Avant de se lancer, mieux vaut connaître les deux faces de la pièce.

Les avantages

  • Liberté totale d’organisation et de gestion du temps
  • Commissions 2 à 3 fois supérieures à celles d’un salarié d’agence
  • Aucun diplôme requis, accessibilité aux profils en reconversion
  • Pas de plafond de revenu : votre travail détermine vos gains
  • Possibilité d’exercer depuis chez soi, près de chez ses clients

Les inconvénients

  • Pas de revenu fixe : période sans commission les premiers mois
  • Statut TNS : protection sociale limitée
  • Solitude possible si le réseau n’organise pas d’animation locale
  • Charge mentale et horaires étendus (soirs, week-ends)
  • Investissement personnel en outils, déplacements, formation

Pourquoi choisir SAFTI pour démarrer

SAFTI est l’un des principaux réseaux français de conseillers indépendants en immobilier. Formation reconnue, outils digitaux complets, accompagnement individualisé pendant 6 mois, et présence nationale qui rassure les clients. Pour un débutant, c’est un environnement structuré qui maximise les chances de réussir sa première année.

Questions fréquentes

Quel est le salaire d’un mandataire en immobilier ?

Le mandataire ne touche pas de salaire fixe mais des commissions. Sur chaque vente, il perçoit 70 à 99 % des honoraires d’agence, eux-mêmes équivalents à 3 à 7 % du prix du bien.
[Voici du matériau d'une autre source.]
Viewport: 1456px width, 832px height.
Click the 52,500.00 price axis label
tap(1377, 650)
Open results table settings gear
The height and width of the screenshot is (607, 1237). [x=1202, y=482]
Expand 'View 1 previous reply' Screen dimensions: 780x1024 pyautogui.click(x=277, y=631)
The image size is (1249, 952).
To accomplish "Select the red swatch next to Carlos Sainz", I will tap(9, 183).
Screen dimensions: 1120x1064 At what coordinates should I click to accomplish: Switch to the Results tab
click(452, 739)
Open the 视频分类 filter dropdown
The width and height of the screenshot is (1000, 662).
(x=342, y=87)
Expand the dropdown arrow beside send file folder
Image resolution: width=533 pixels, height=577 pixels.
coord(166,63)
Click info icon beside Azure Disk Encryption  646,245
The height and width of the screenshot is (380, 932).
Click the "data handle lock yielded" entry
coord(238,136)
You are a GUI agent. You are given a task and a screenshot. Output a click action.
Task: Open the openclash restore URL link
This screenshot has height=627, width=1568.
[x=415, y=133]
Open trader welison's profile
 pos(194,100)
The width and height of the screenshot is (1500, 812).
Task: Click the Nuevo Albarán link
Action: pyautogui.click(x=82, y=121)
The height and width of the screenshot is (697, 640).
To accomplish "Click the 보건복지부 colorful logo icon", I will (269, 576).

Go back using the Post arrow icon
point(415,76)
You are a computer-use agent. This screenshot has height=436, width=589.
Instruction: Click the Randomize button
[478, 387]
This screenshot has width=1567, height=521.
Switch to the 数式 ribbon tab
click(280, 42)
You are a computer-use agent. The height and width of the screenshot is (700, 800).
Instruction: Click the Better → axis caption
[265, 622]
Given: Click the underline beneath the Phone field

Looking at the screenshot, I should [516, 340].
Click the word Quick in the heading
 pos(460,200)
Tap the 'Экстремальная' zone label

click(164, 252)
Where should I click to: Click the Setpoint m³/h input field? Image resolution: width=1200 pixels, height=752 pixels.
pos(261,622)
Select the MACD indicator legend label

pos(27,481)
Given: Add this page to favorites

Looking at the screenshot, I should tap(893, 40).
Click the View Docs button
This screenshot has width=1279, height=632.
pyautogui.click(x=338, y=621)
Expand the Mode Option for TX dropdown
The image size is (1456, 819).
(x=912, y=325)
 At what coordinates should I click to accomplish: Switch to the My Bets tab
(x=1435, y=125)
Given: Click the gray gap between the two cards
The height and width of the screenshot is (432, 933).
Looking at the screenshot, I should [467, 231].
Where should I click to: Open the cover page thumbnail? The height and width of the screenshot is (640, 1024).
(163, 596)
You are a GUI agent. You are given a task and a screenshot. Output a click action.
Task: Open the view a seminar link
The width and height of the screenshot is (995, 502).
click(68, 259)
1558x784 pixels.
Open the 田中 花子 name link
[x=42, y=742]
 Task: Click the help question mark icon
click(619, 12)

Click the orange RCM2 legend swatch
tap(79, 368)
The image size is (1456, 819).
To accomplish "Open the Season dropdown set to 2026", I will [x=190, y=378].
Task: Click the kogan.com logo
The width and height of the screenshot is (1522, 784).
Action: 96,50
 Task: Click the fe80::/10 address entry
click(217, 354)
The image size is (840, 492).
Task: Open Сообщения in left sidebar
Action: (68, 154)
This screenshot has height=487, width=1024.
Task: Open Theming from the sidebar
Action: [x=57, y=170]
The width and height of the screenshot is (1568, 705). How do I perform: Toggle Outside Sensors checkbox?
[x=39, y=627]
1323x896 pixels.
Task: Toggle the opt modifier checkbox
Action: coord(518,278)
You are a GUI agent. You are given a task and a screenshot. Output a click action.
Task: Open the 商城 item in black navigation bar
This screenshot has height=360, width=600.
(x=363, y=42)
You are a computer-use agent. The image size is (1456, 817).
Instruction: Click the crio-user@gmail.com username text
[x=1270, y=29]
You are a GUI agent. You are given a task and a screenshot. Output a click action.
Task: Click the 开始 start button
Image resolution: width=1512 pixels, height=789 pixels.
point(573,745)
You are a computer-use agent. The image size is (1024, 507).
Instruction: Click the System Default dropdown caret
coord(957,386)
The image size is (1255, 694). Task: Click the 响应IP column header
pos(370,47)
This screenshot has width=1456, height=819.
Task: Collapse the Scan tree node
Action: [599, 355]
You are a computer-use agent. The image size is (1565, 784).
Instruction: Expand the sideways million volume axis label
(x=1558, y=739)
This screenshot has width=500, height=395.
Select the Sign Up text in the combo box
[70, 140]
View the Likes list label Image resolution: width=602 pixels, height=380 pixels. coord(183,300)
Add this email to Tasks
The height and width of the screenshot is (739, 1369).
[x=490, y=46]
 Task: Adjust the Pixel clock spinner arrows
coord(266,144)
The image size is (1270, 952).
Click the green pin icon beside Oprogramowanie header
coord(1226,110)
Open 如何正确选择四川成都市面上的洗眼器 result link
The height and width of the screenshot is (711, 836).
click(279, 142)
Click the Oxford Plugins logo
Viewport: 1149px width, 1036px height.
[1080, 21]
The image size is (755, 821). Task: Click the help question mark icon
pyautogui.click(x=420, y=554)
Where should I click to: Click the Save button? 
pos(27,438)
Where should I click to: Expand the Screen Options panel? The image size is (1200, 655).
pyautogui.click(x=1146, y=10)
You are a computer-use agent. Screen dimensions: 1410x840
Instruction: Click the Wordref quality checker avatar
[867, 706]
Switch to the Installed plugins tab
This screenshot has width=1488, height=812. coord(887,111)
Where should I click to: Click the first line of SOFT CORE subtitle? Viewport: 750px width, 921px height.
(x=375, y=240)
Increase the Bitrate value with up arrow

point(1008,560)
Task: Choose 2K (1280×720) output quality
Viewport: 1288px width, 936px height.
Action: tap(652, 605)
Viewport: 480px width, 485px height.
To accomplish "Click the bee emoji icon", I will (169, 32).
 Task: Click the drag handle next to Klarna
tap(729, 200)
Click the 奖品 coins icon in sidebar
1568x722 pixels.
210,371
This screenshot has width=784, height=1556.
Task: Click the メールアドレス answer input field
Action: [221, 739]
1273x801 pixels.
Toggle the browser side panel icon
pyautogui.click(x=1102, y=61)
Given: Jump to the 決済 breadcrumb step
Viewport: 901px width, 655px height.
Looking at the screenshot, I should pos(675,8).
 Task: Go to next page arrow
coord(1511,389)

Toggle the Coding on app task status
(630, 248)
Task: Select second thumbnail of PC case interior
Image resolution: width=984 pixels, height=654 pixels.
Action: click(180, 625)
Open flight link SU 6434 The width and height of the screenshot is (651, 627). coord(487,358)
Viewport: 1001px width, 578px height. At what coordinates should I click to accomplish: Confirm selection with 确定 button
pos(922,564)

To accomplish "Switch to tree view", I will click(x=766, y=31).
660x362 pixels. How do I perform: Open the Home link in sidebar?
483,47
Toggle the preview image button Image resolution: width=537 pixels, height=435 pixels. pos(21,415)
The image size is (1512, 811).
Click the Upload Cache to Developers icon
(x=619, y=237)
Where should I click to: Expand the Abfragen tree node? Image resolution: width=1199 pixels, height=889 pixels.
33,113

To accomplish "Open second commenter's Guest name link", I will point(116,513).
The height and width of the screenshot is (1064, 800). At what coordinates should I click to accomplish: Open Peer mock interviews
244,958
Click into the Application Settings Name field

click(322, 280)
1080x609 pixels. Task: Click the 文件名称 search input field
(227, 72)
En moyenne, un mandataire expérimenté gagne entre 40 000 € et 80 000 € bruts annuels après 3 ans d’activité. Les débutants se situent plutôt entre 15 000 € et 30 000 € la première année.

Comment devient-on mandataire immobilier ?

Le parcours comprend cinq étapes : choisir un réseau de mandataires titulaire de la carte T, créer son statut juridique (souvent la micro-entreprise), s’inscrire au RSAC, obtenir l’attestation d’habilitation auprès de la CCI, puis suivre la formation initiale du réseau. La prospection démarre ensuite, avec les premières commissions encaissées sous 3 à 6 mois en moyenne.

Est-il possible de devenir mandataire immobilier sans diplôme ?

Oui. Aucun diplôme n’est exigé par la loi pour exercer comme mandataire immobilier indépendant. Les réseaux nationaux comme SAFTI recrutent régulièrement des candidats en reconversion sans formation immobilière. La seule obligation est de suivre la formation initiale du réseau, puis 42 heures de formation continue sur 3 ans imposées par la loi ALUR.

Qui peut être mandataire immobilier ?

Toute personne majeure, ayant un casier judiciaire vierge (bulletin n°2 sans condamnations liées aux délits financiers ou aux biens), et n’étant pas frappée d’une interdiction de gérer. Aucune nationalité, aucun diplôme ni aucune expérience préalable ne sont requis. Les profils en reconversion, les anciens commerciaux et les jeunes diplômés sont nombreux à se lancer.

Quel statut juridique choisir pour démarrer ?

La micro-entreprise reste le statut le plus adapté en début d’activité : création simple, comptabilité allégée, cotisations sociales de 22 % du chiffre d’affaires et abattement fiscal de 34 %. Le plafond de 77 700 € de chiffre d’affaires annuel suffit largement la première année. Le passage en EI classique ou en société se fait quand les revenus progressent.